What is needed »
Your reply should set down word for word each line below from the one with "At what coordinates" through the final line, both included, but none of the pictures.

Data listing »
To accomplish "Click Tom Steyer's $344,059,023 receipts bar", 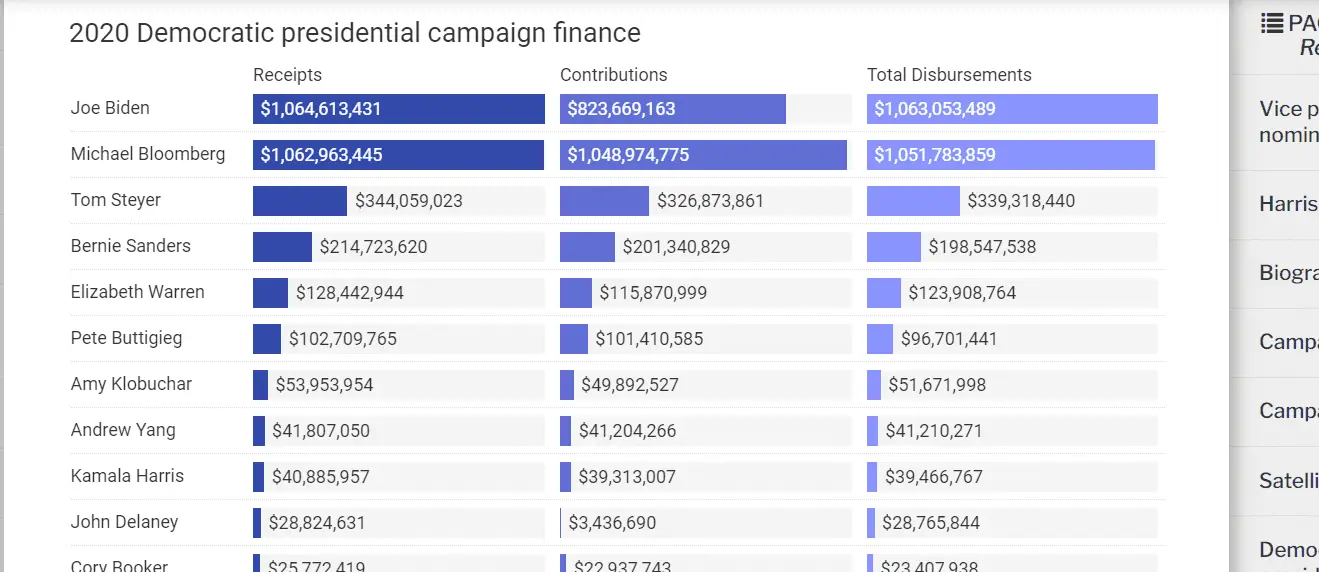I will coord(300,201).
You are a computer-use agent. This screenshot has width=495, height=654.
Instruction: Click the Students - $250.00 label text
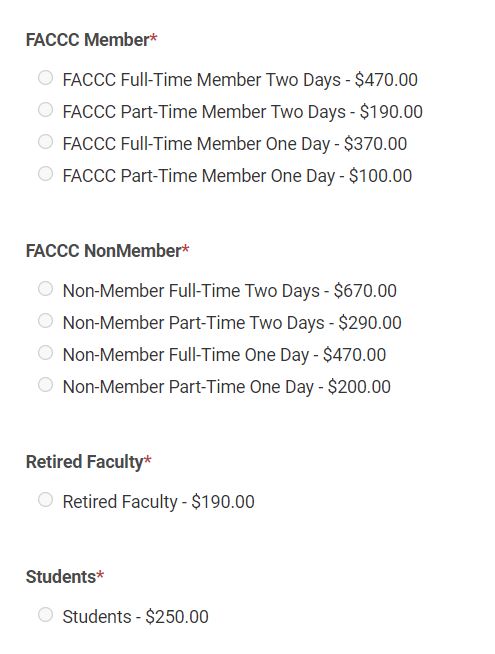coord(136,617)
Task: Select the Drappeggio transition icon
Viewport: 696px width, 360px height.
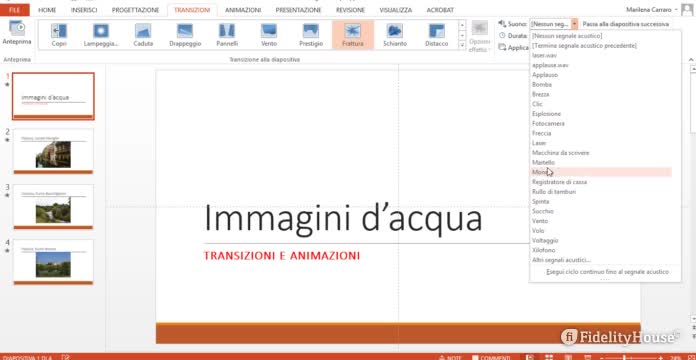Action: click(185, 34)
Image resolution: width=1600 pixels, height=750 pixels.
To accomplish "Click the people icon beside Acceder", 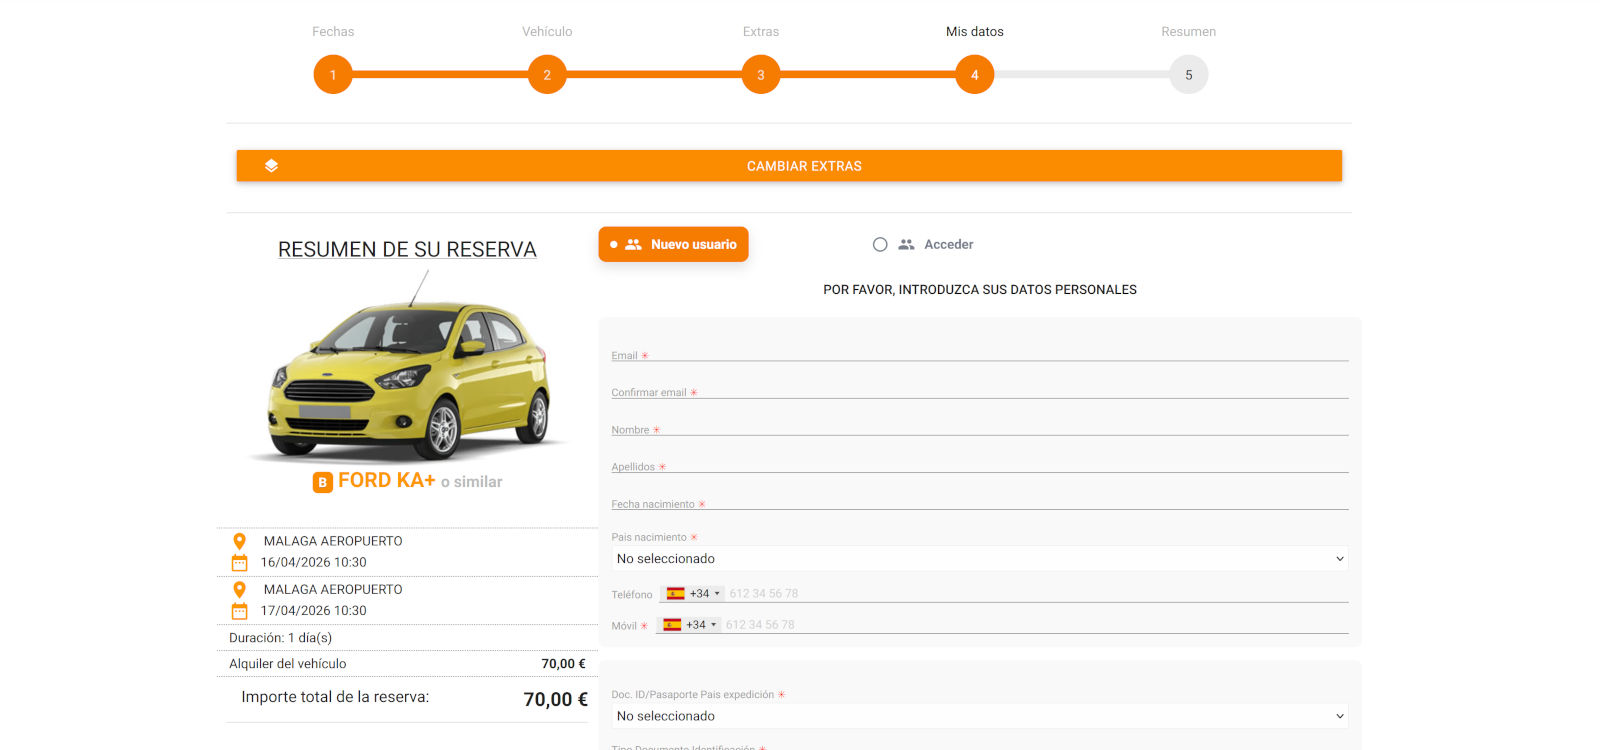I will coord(906,245).
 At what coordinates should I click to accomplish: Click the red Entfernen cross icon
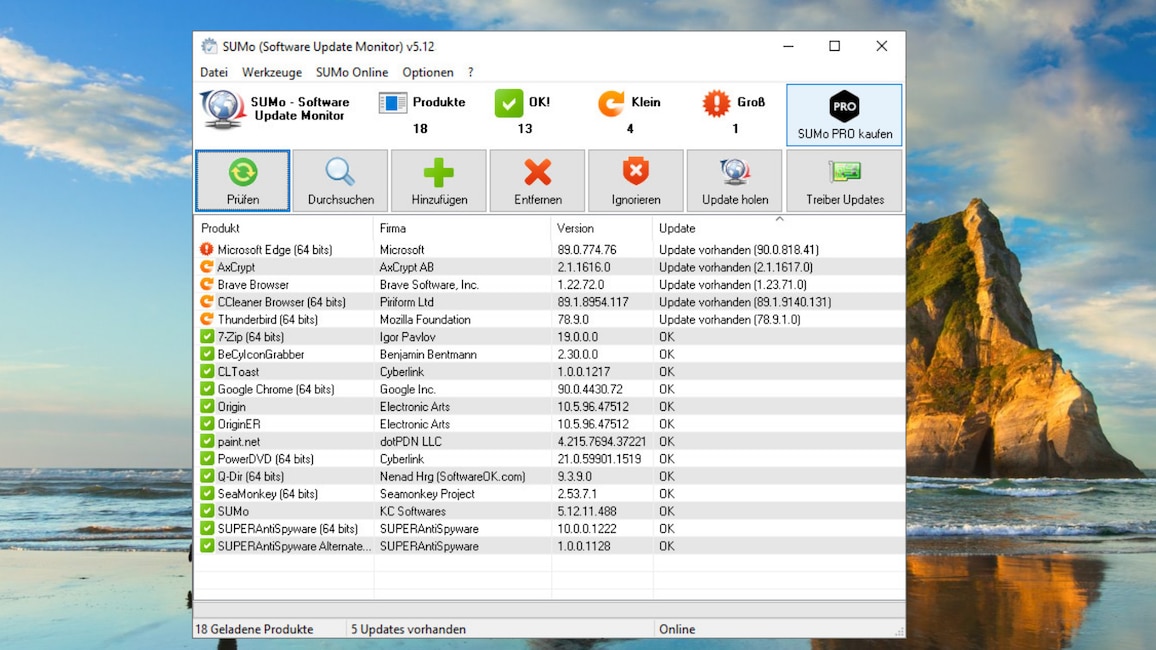(x=537, y=172)
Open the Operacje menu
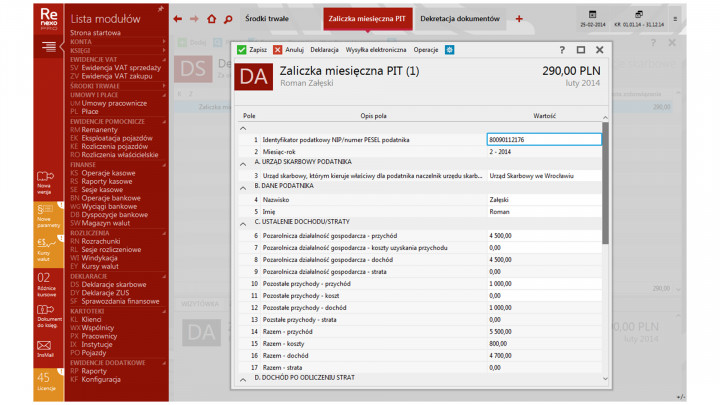 coord(425,49)
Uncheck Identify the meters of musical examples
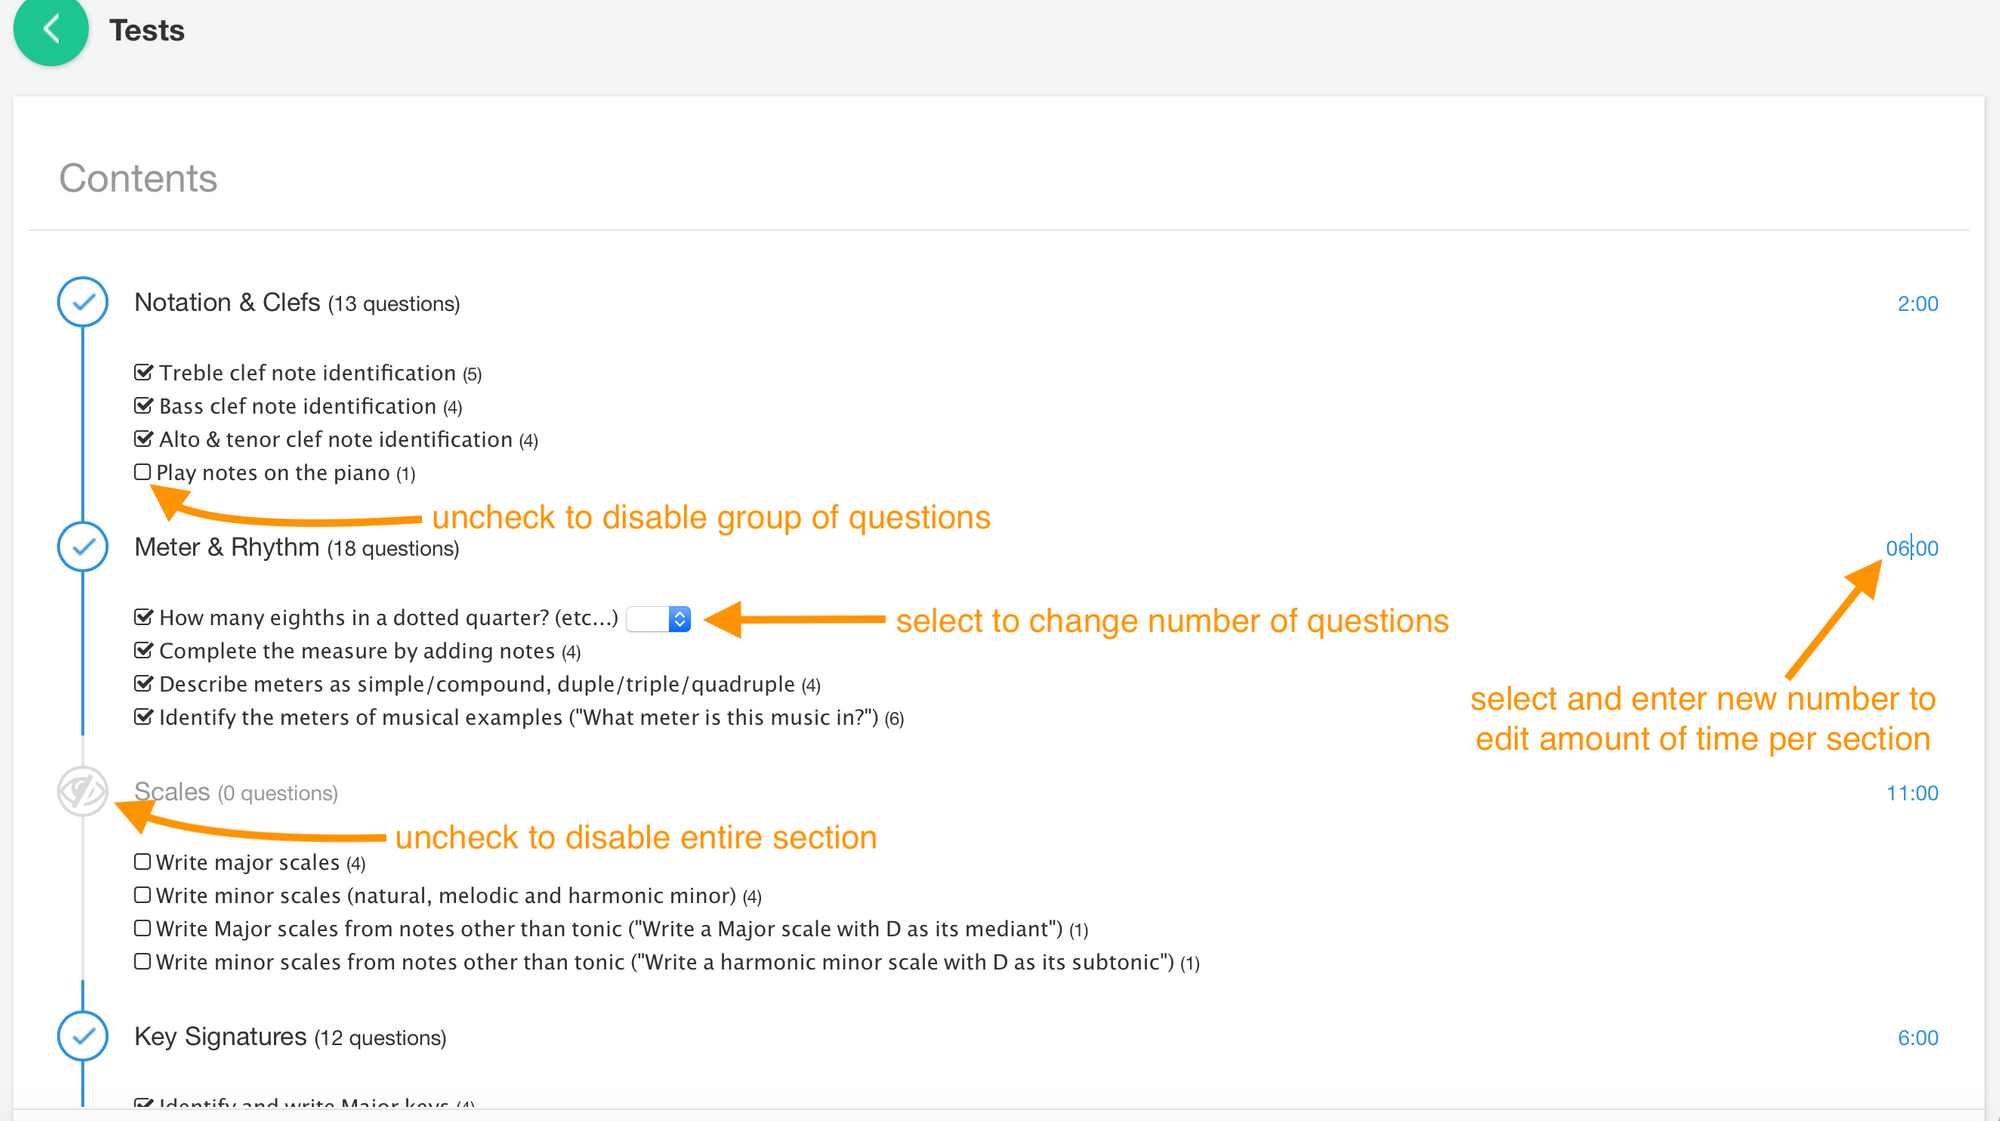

Result below »
 At what coordinates should I click to accomplish: Click the red Entfernen cross icon
(x=537, y=172)
Open the Operacje menu
 coord(425,49)
Uncheck Identify the meters of musical examples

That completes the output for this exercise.